Non ho mai dimenticato il Professore. L’ho talmente amato che ho lo scaffale dei libri con opere di Galileo, Carnap, Russell, Reichenbach, Skinner, R.B. Perry e tanti altri. Possiedo gli scritti fondamentali del Professore che ho letto, riletto e rileggo in ogni occasione per ben figurare. Ogni volta che ho potuto, ho sempre citato il Professore come la sola persona nel campo del pensiero scientifico degna di essere presa in seria considerazione, il cui linguaggio ha la potenza argomentativa di enucleare le mistificazioni altrui.

Claudio Ponti


Abbiamo amato il Prof Bolacchi per la sua passione e lucidità, per la consapevolezza dell’importanza del suo impegno. La stima nei suoi confronti cresce con la maturità degli anni e con la comprensione, ogni giorno più consapevole, della profondità e pienezza delle sue lezioni.

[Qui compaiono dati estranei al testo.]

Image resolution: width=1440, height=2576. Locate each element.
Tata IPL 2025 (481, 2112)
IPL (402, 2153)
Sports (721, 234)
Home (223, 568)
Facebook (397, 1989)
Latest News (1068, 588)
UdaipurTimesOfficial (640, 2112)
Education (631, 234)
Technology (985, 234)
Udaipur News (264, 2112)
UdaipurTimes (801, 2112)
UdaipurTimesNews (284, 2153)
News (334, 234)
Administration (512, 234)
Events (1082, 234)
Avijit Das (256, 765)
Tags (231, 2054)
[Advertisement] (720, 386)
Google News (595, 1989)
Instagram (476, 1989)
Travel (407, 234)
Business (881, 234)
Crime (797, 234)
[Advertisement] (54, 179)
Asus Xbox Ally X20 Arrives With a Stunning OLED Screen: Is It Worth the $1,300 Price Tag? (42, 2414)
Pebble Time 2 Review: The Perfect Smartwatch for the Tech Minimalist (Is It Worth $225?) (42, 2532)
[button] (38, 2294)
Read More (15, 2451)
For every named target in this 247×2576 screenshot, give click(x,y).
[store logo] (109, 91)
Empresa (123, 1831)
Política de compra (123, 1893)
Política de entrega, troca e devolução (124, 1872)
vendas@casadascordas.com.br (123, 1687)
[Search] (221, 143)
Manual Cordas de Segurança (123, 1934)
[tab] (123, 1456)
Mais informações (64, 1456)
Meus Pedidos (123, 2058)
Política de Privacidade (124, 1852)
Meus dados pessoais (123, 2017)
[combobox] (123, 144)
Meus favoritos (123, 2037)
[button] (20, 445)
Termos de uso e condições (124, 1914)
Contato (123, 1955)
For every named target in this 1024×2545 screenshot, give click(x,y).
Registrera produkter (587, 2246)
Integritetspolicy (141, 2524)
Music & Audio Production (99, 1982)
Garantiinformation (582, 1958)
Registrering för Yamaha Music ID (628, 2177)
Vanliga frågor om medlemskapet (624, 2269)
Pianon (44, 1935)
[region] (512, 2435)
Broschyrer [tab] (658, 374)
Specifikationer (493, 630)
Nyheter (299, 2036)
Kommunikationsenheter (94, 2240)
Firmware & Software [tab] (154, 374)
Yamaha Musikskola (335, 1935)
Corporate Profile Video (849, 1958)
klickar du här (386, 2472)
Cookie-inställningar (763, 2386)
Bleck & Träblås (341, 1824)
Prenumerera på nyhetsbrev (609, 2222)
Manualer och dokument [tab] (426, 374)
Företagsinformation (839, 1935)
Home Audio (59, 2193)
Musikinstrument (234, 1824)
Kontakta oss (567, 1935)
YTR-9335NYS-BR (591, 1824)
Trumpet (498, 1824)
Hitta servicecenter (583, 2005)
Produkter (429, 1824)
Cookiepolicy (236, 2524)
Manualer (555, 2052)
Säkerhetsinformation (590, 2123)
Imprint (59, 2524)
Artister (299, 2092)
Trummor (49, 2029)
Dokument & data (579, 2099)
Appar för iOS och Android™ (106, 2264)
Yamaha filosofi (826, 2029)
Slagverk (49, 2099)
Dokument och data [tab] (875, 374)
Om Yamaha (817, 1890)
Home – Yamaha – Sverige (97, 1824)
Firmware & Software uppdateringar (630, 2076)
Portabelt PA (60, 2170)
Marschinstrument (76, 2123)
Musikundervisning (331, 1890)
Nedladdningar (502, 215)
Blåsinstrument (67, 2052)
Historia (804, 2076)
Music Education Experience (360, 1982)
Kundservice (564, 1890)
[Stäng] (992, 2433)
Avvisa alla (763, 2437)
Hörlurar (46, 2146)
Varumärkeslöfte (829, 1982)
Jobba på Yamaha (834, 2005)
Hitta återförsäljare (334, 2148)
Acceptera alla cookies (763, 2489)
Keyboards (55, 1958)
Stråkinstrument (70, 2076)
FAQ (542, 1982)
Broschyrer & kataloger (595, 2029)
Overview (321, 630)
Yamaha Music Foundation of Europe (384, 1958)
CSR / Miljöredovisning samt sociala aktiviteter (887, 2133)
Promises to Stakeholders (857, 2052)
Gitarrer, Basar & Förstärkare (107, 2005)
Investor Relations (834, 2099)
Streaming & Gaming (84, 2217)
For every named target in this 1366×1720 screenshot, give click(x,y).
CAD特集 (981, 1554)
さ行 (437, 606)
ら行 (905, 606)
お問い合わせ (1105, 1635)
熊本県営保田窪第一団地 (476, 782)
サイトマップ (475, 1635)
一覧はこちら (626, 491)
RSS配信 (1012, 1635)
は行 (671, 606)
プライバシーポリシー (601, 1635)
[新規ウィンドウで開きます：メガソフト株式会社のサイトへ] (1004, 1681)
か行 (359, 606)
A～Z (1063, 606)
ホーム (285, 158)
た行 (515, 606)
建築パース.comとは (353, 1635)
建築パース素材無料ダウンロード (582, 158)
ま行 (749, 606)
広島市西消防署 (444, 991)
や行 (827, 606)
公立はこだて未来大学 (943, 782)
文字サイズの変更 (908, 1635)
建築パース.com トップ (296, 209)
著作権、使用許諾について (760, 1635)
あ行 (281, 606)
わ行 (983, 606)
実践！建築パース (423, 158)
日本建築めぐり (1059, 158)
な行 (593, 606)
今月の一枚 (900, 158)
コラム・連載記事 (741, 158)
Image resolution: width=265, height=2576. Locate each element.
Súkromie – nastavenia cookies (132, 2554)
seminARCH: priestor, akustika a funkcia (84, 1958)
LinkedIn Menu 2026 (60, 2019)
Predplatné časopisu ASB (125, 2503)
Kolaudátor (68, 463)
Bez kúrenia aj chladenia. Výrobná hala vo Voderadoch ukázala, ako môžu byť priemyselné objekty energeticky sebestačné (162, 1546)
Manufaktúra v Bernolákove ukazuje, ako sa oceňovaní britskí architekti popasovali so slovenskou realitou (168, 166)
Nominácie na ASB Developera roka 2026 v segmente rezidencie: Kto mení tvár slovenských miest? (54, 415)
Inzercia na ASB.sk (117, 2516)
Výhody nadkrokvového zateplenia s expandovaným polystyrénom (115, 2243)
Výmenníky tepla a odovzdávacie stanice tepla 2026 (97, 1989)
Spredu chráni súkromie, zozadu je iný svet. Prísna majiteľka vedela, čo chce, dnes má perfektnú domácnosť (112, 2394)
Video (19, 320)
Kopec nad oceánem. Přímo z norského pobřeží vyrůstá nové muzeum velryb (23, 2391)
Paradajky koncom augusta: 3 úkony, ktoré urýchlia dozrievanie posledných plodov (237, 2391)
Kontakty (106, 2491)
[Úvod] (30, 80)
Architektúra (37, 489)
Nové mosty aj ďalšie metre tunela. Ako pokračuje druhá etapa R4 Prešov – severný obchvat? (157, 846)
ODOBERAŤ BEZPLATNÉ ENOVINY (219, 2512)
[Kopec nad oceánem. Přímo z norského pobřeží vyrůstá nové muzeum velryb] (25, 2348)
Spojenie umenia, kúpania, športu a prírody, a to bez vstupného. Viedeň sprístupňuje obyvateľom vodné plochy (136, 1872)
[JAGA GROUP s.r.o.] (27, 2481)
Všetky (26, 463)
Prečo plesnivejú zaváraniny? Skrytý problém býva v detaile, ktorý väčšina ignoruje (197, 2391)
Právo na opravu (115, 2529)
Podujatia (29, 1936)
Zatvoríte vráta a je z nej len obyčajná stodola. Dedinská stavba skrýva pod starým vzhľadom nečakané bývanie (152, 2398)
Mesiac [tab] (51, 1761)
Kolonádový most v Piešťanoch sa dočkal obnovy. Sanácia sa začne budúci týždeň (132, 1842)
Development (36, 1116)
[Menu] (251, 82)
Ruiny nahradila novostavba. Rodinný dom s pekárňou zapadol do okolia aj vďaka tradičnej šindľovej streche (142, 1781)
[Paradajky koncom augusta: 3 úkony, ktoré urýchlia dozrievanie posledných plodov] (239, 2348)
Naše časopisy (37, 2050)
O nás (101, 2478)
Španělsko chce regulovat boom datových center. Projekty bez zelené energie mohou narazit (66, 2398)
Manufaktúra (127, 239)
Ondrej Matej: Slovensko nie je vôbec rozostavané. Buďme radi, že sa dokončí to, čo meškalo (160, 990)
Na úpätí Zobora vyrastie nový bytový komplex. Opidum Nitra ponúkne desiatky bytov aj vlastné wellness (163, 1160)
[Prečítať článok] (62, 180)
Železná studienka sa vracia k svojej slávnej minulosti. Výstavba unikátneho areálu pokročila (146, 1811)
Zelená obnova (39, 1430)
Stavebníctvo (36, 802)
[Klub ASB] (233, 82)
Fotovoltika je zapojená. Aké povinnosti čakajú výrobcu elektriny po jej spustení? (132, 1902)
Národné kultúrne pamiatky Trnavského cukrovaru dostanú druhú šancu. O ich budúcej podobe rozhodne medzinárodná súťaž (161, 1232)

Nel mio piccolo, in ogni situazione di difficoltà, applico il suo insegnamento, che mi porta ad osservarla da una diversa prospettiva, a scomporre i fattori così da riuscire ad averne chiara l’essenza e la natura. Se ho la pazienza di fare l’analisi in questo modo, la soluzione, in termini di comprensione del problema e individuazione della soluzione più adatta, arriva sempre in modo sorprendentemente chiaro.
Perciò non smetto mai di essergli grata.